> Document text
=== Section Start ===

Three-year outcomes from the CRADLE study in de novo pediatric kidney transplant recipients receiving everolimus with reduced tacrolimus and early steroid withdrawal.Tonshoff, B., et al.
American Journal of Transplantation 2020 [record in progress].
This is a three-year follow up study of the CRADLE trial, which was an RCT investigating the safety and efficacy of of everolimus (EVR) + reduced-exposure tacrolimus (rTAC) with early steroid withdrawal at 6 months following transplant in pediatric renal transplant patients. The primary objective of this study was to assess the mid-term outcomes of the EVR + rTAC regimen in this pediatric population.
All participants entered a run-in period in which they were given mycophenolate mofetil (MMF) + standard-exposure TAC (sTAC) as well as corticosteroids. They were subsequently randomized to either switch to EVR + rTAC with early corticosteroid withdrawal at 6-month posttransplant or to continue MMF+sTAC with corticosteroids.
106 randomized kidney transplant recipients.

=== Section End ===

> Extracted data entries
=== Section Start ===

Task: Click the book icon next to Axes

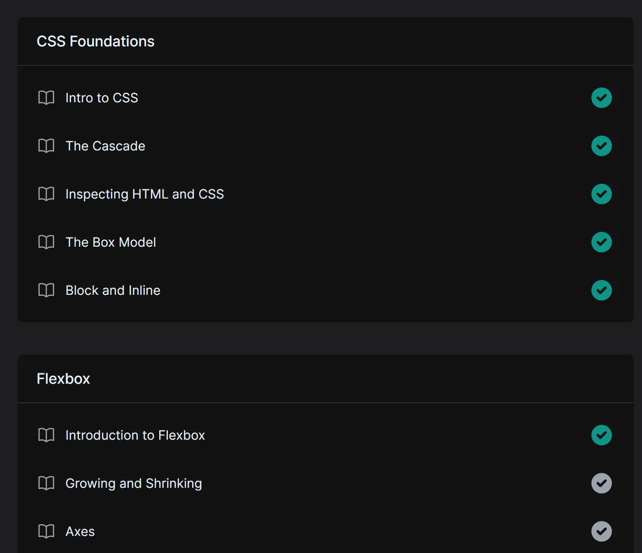Action: [x=46, y=531]
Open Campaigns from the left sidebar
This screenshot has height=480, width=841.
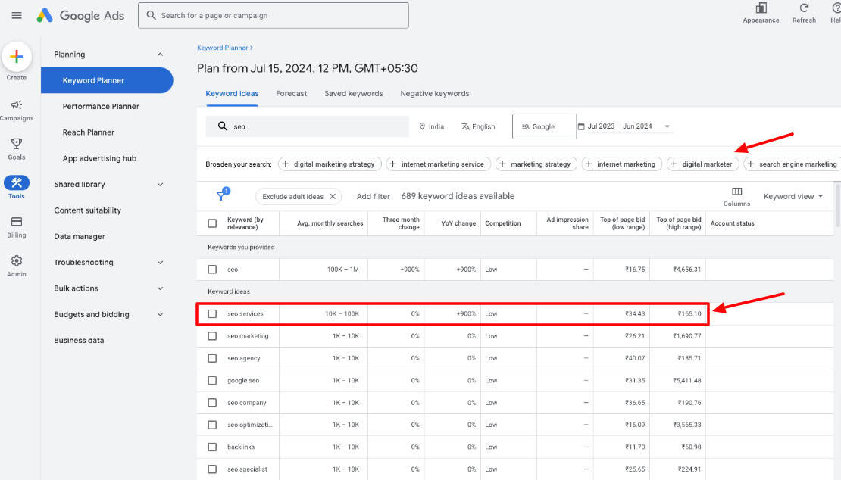(x=17, y=105)
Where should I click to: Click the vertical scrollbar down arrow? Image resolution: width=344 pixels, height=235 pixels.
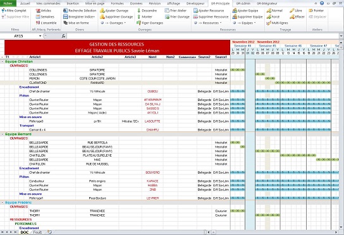pos(341,227)
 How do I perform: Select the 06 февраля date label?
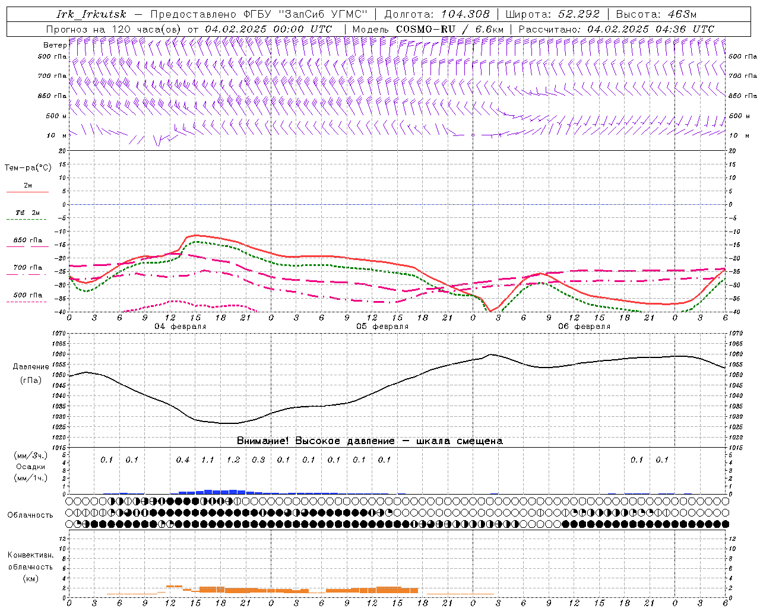click(584, 327)
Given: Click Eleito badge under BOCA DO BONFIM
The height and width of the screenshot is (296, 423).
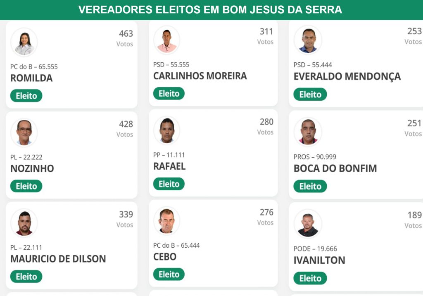Looking at the screenshot, I should [310, 186].
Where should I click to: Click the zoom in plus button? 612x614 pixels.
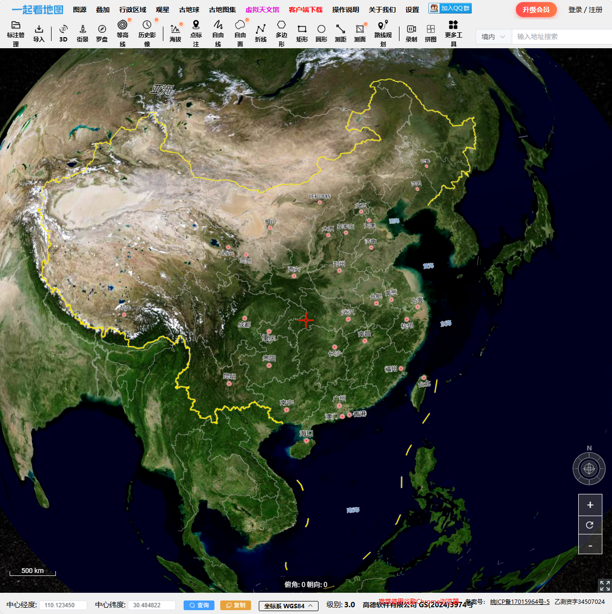click(590, 505)
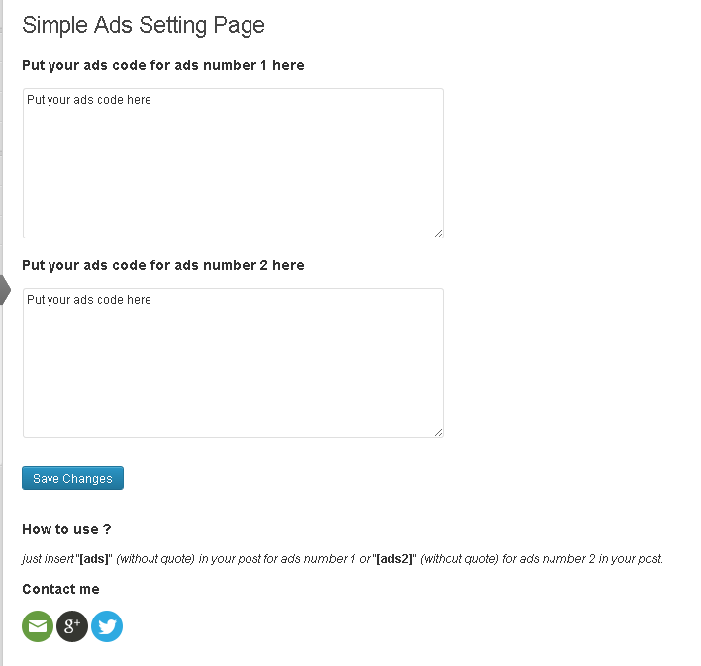Click the "Contact me" heading
The height and width of the screenshot is (666, 701).
point(60,589)
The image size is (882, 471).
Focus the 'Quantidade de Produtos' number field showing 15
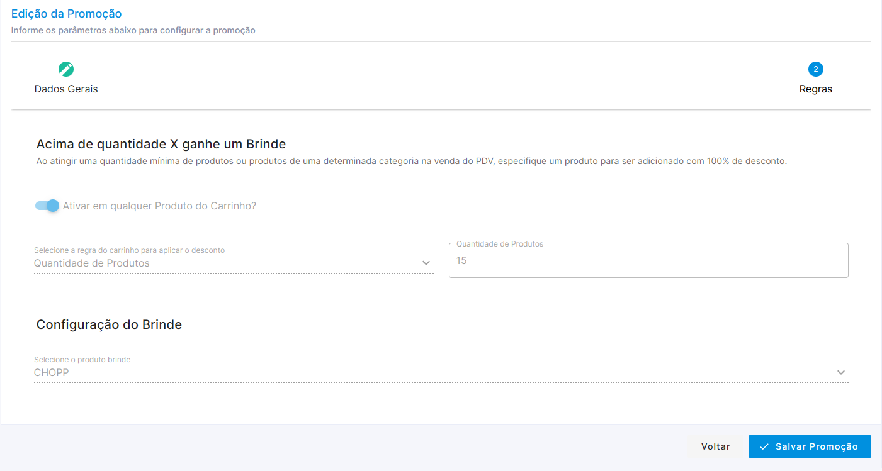pos(648,260)
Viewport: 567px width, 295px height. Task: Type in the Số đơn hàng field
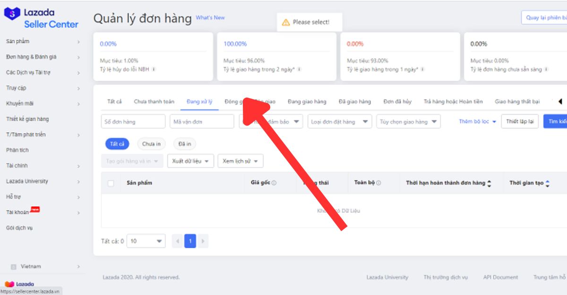[x=133, y=122]
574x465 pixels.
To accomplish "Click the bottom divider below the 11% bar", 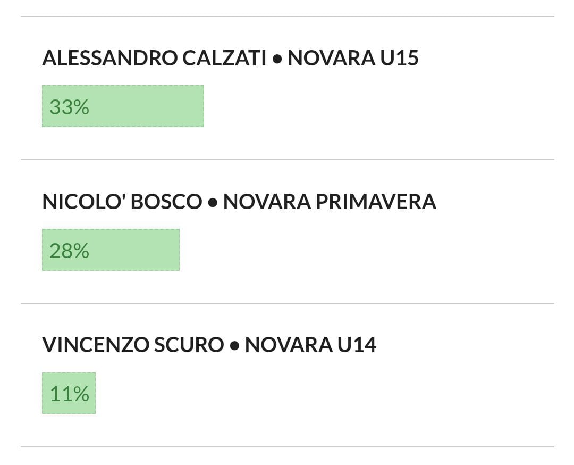I will tap(287, 447).
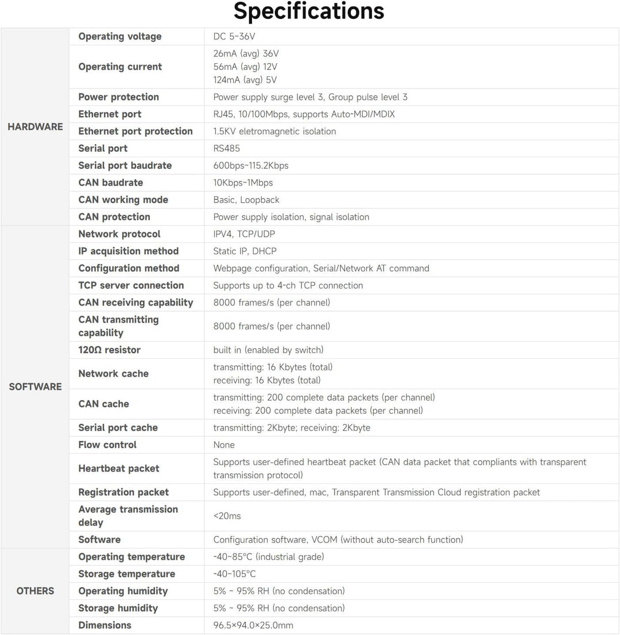The height and width of the screenshot is (635, 620).
Task: Click the Ethernet port protection label
Action: pos(135,131)
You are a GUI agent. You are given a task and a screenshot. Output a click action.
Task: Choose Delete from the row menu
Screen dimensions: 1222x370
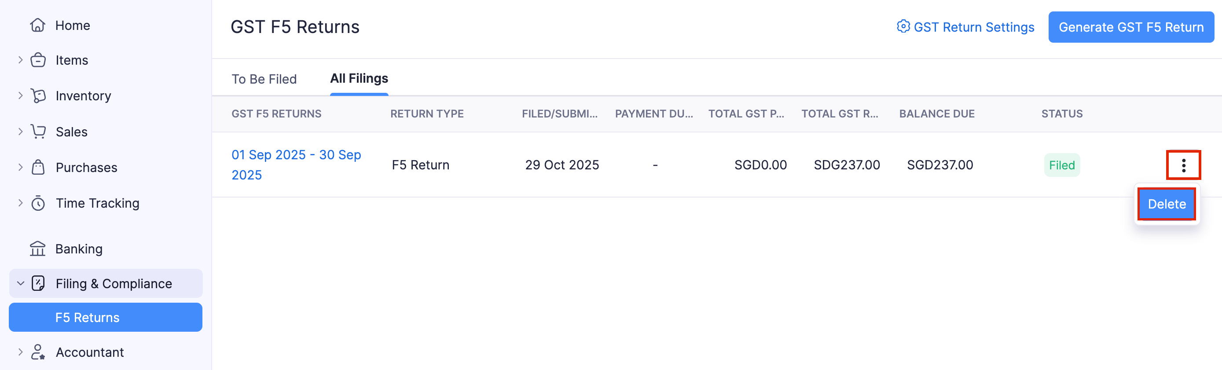1166,204
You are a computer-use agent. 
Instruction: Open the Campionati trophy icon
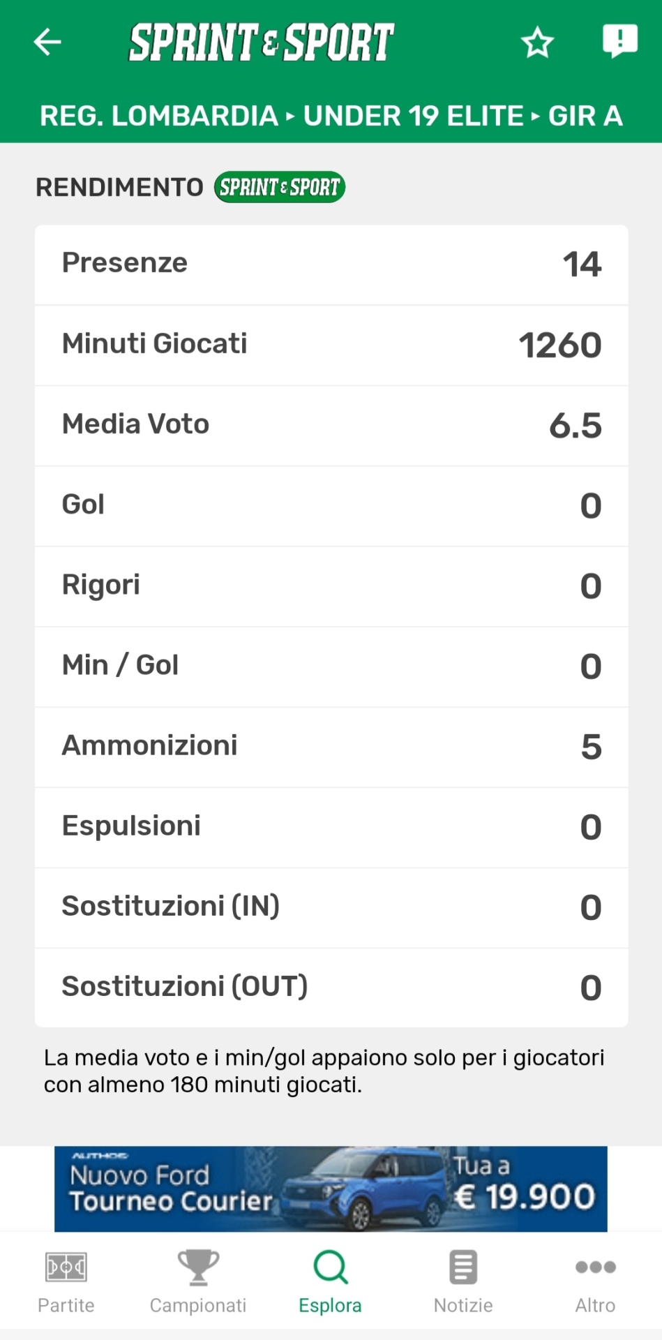point(198,1267)
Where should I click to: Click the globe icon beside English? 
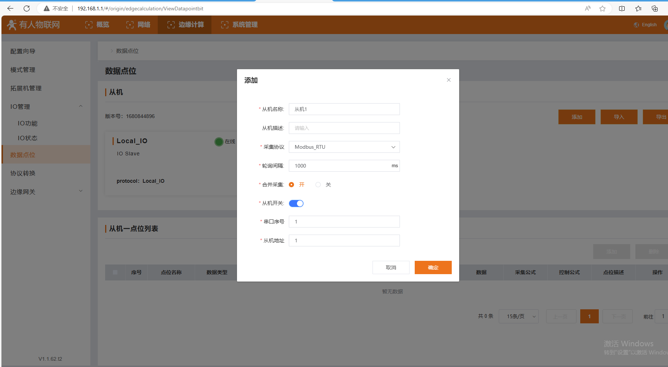pos(636,25)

=== Section End ===

> Task prompt
In the summary of the CRADLE follow-up study, at what point after transplant was corticosteroid withdrawal carried out in the everolimus group?

> Solution to the problem
At 6 months posttransplant.